The Congolese team that generated the data analyzed the sequences to try to determine if the tests used to detect the cases and the drugs used to treat them should be effective against the epidemic, publishing their work in Lancet Infectious Diseases in early June. But they used computer programs to do the analysis. The CDC team advanced this work by creating and using a real virus.

This work is important, McMullan said, because genetic sequences can not necessarily predict the actual behavior of a virus.

For example, the study of sequence data showed several points where the tests used seemed potentially incompatible with the virus of the epidemic.

"One of the changes we thought was a significant change," McMullan said. "We noticed the difference and we were" Oh, that could really be a problem. "

In fact, tests have detected the virus of this outbreak as well as the virus causing the West Africa outbreak of 2014-2016. Although both are variants of the Ebola Zaire species, they are slightly different genetically.

Kobinger said that this work was helpful, but that the actual viruses from the outbreak would be even more accurate than those recreated from sequence data. "The best is to have the real deal," he said.

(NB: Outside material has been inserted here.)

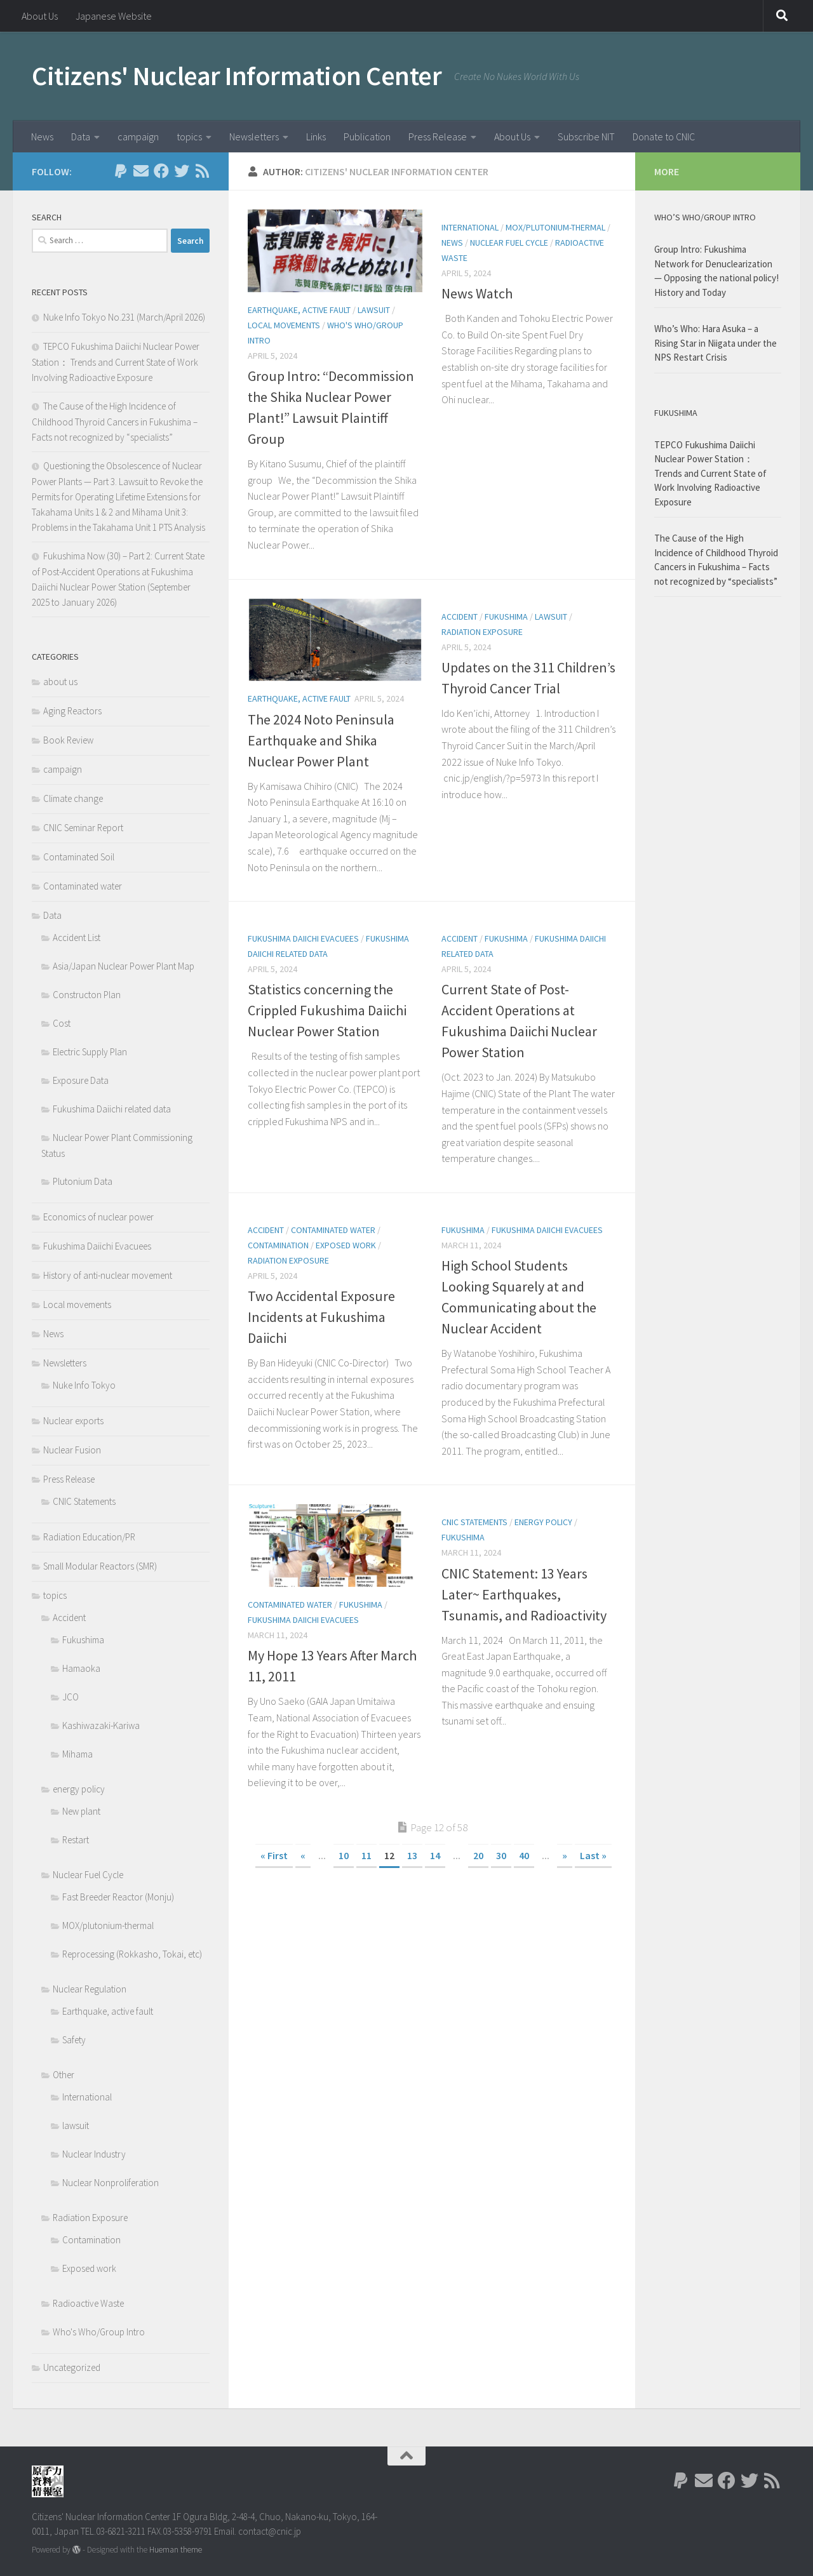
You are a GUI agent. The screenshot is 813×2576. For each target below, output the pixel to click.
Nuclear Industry (94, 2154)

The CDC team found that two of the four treatments used in this outbreak's patients appeared to target the epidemic virus. They tested Gilead's antiviral drug Remdesivir and the ZMapp monoclonal antibody cocktail developed by Mapp Biopharmaceuticals.

McMullan said the team did not have access to the other two treatments, which are also monoclonal antibodies – mAb114, developed by the National Institute of Allergy and Infectious Diseases, and REGN 3470-3471 -3479, manufactured by Regeneron.